>>>>>

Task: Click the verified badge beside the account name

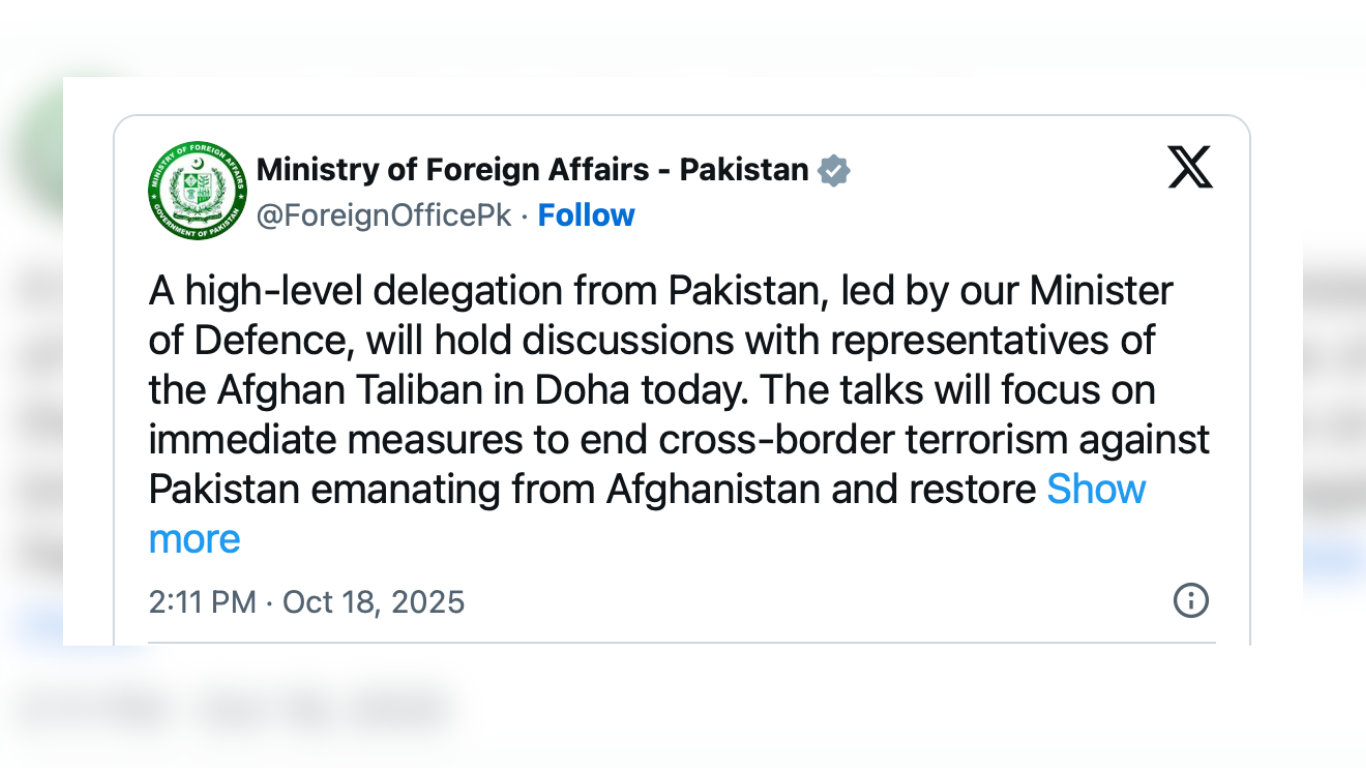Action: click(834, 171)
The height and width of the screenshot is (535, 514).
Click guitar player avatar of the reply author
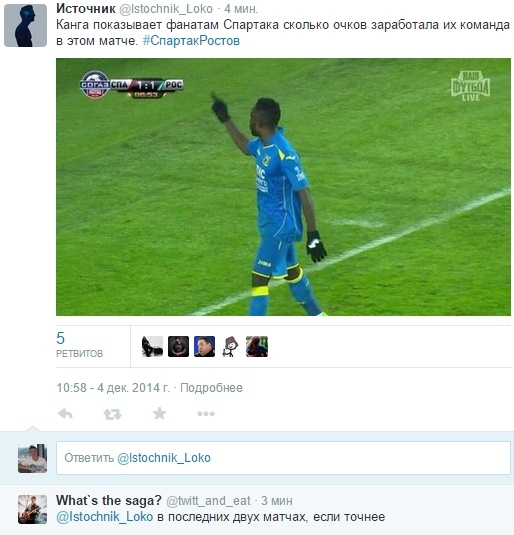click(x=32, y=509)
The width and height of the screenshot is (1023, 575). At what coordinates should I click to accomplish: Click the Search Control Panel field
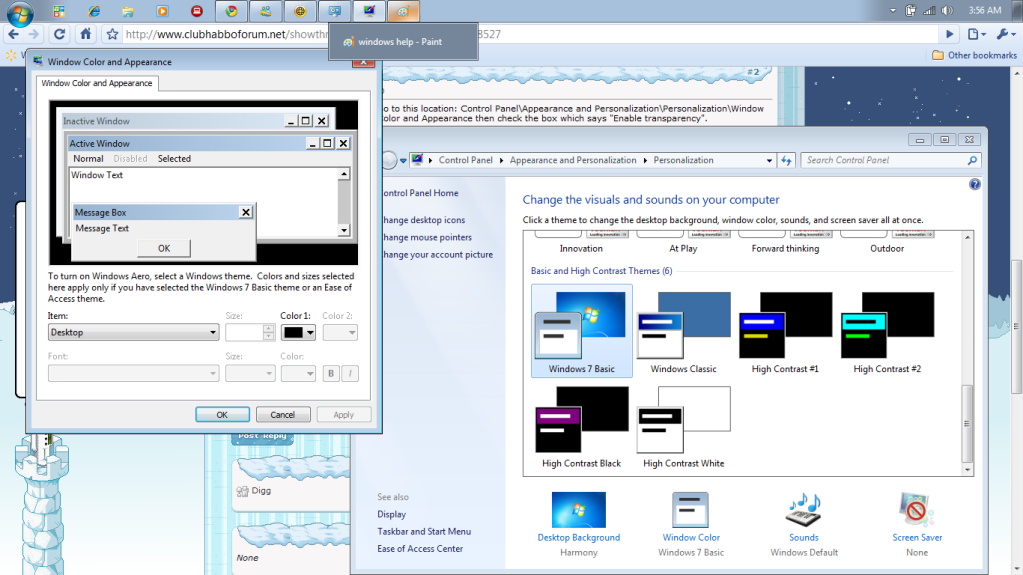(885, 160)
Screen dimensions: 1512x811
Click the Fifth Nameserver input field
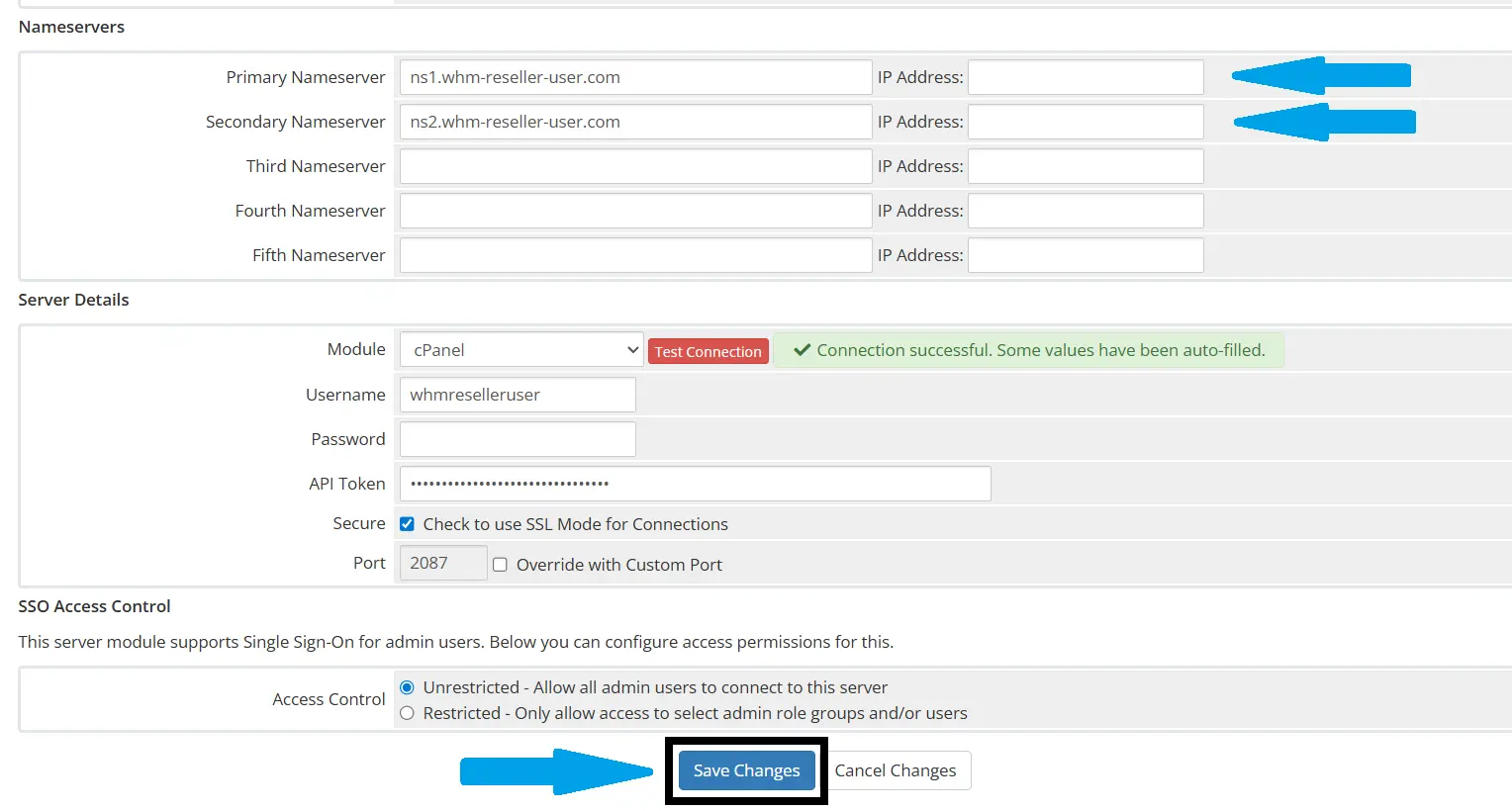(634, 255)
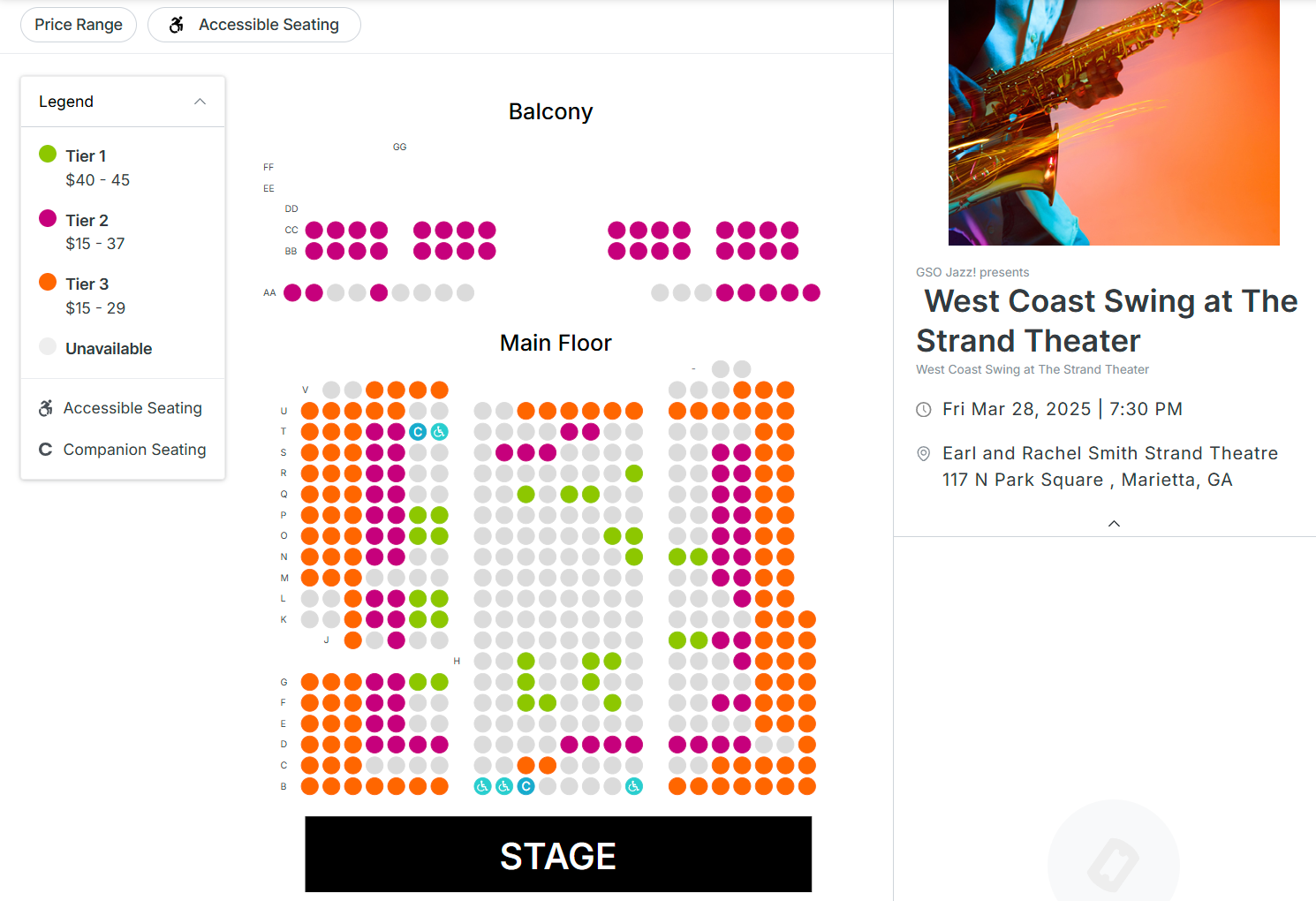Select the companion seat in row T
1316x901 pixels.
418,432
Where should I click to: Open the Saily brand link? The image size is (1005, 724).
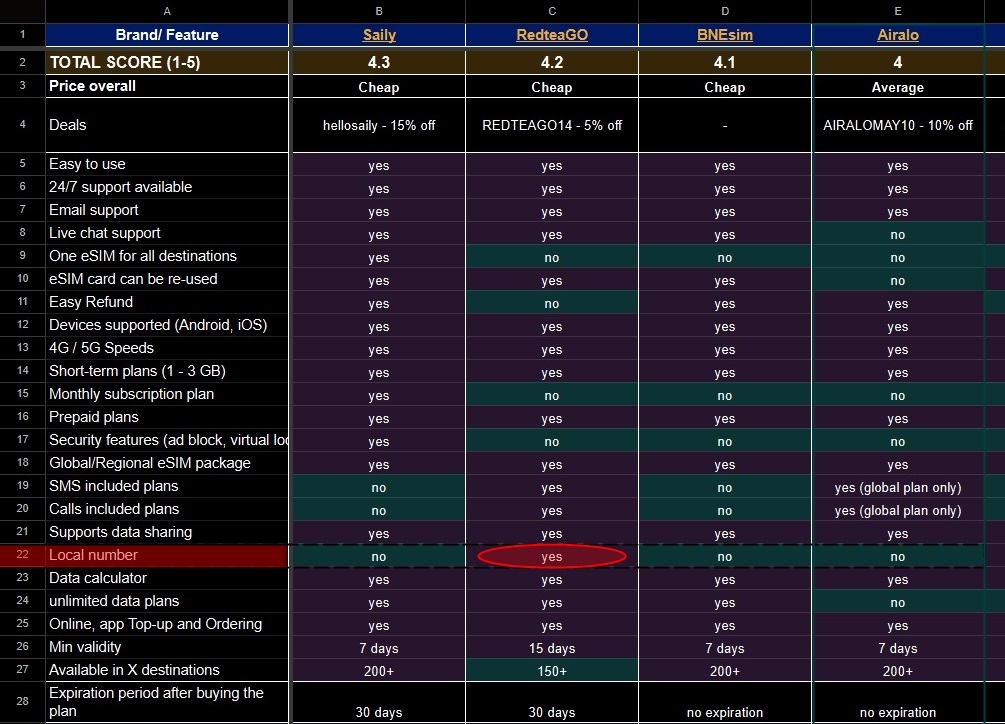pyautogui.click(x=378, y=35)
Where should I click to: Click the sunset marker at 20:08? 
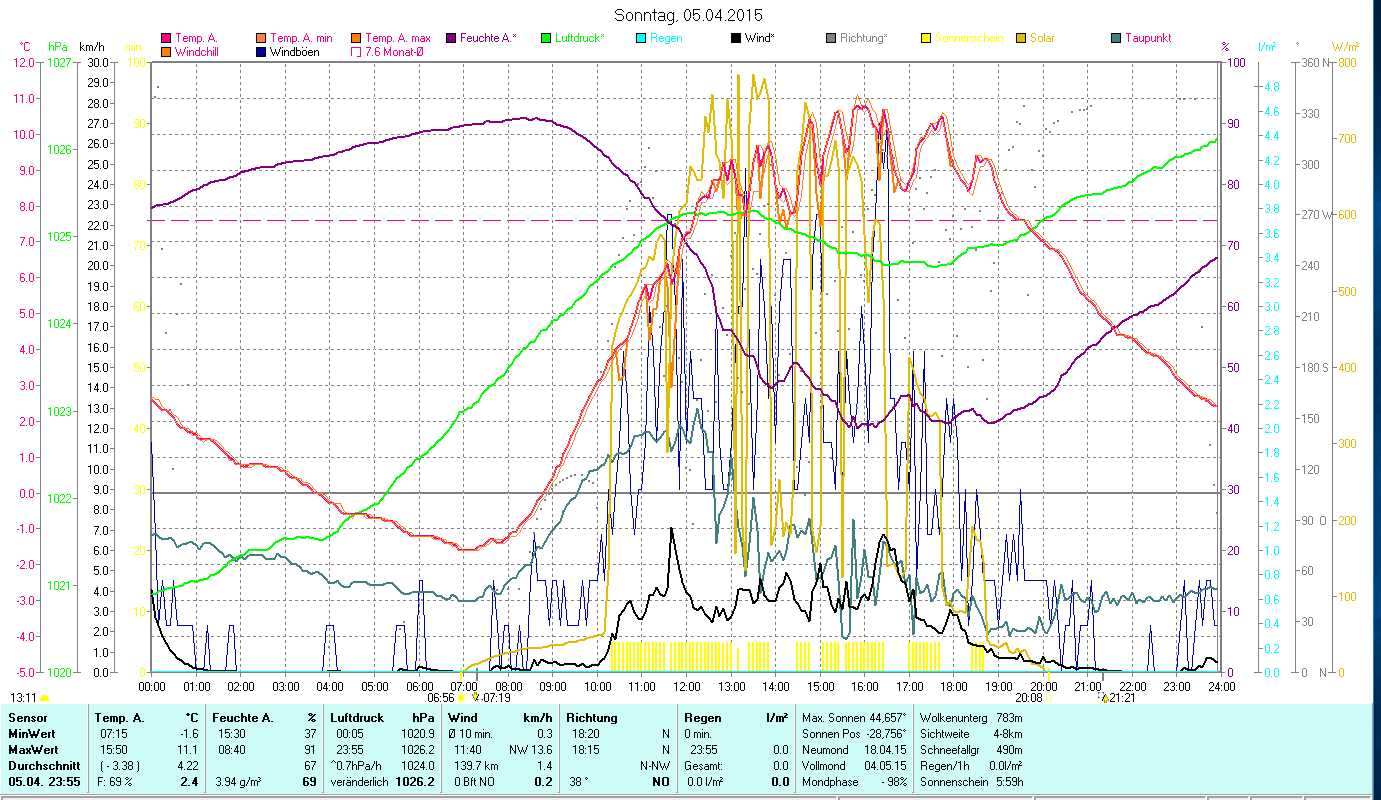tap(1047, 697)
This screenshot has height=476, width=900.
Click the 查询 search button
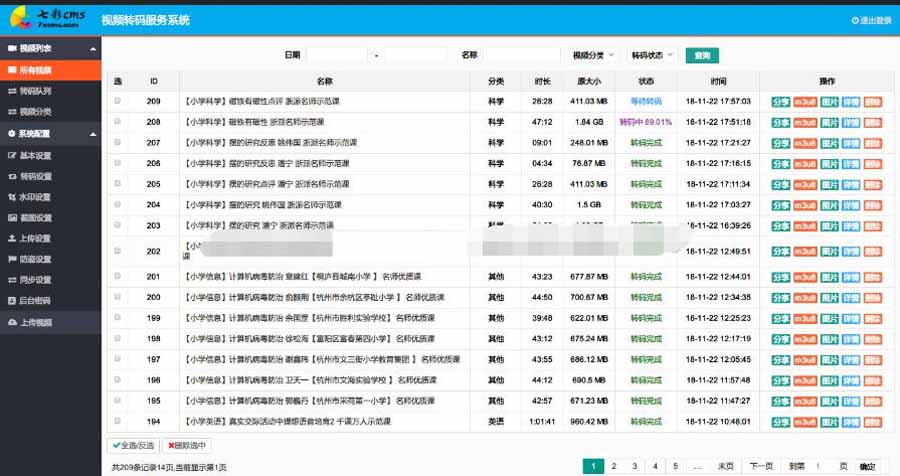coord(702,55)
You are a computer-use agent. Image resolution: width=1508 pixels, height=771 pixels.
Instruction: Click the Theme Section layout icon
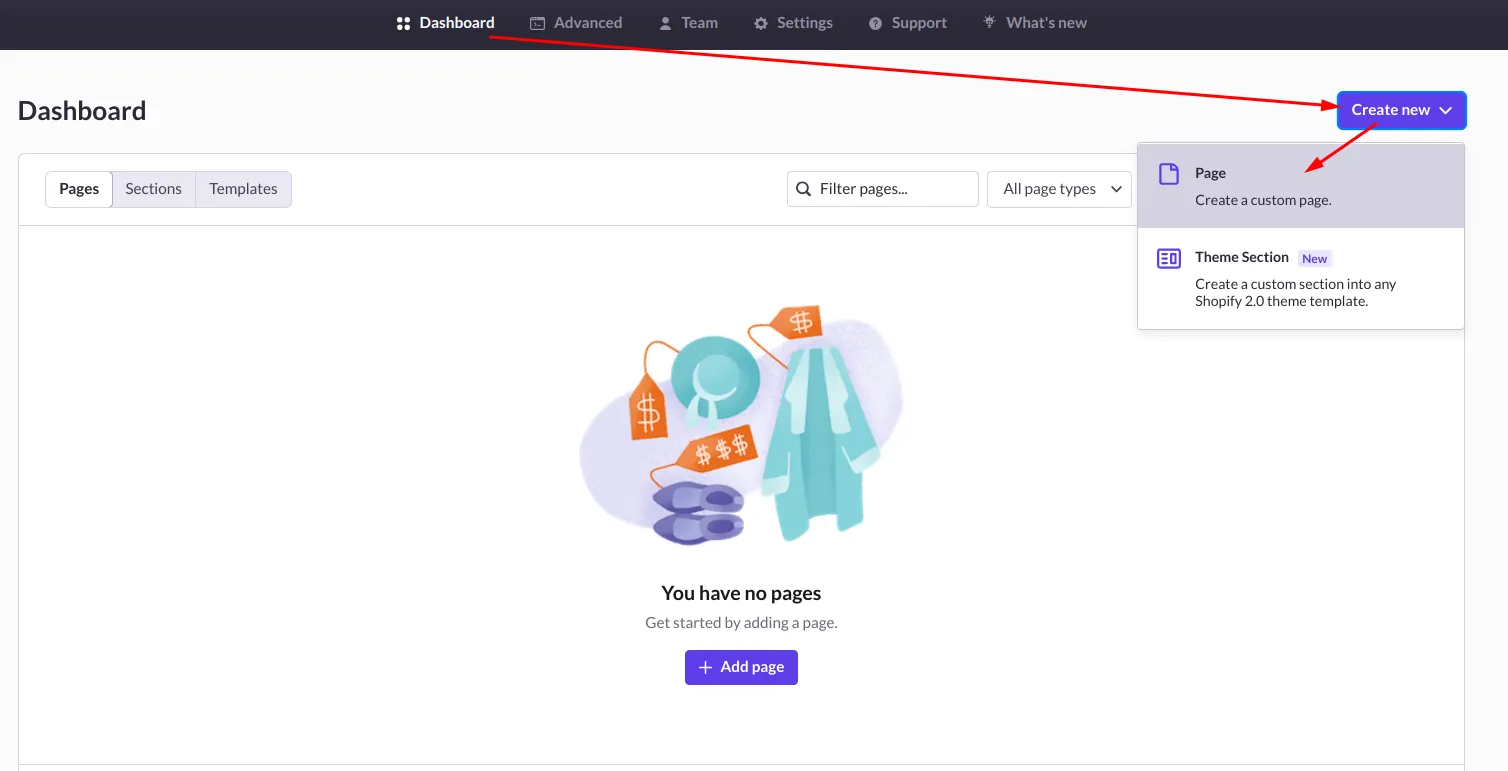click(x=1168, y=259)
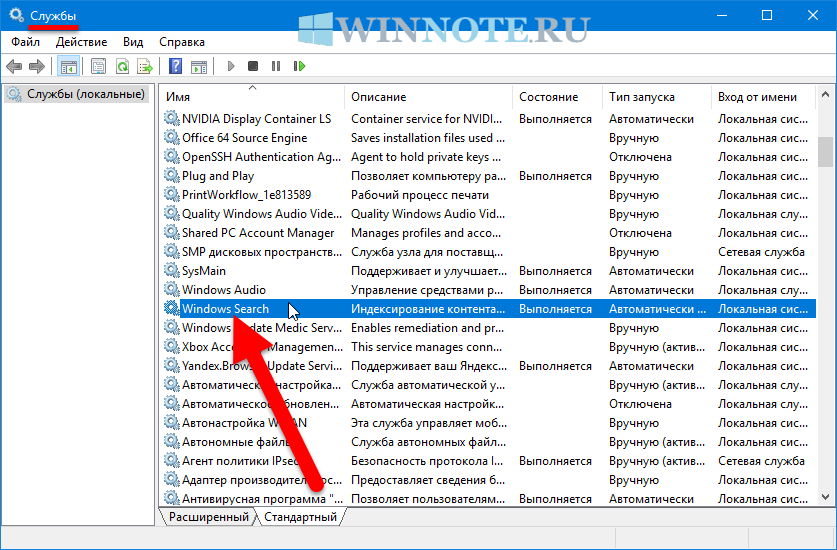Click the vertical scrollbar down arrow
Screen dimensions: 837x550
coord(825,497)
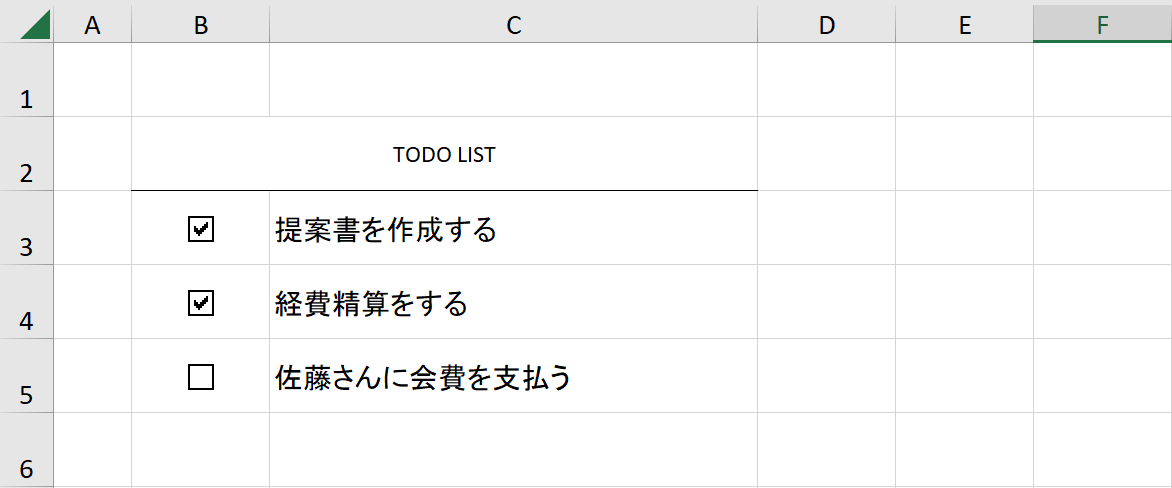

<<<<<

* **Directions for this task**: Copy exactly the lines that begin at the one containing "This screenshot has height=476, width=900." and end at the last line of the records, both included, omitting the pictures.

* **Solution to the problem**:
This screenshot has height=476, width=900.
Click the 查询 search button
coord(702,55)
You are a computer-use agent. Image resolution: width=1508 pixels, height=771 pixels.
Instruction: Click the Theme Section layout icon
click(x=1168, y=259)
Click the vertical scrollbar down arrow
Screen dimensions: 837x550
coord(825,497)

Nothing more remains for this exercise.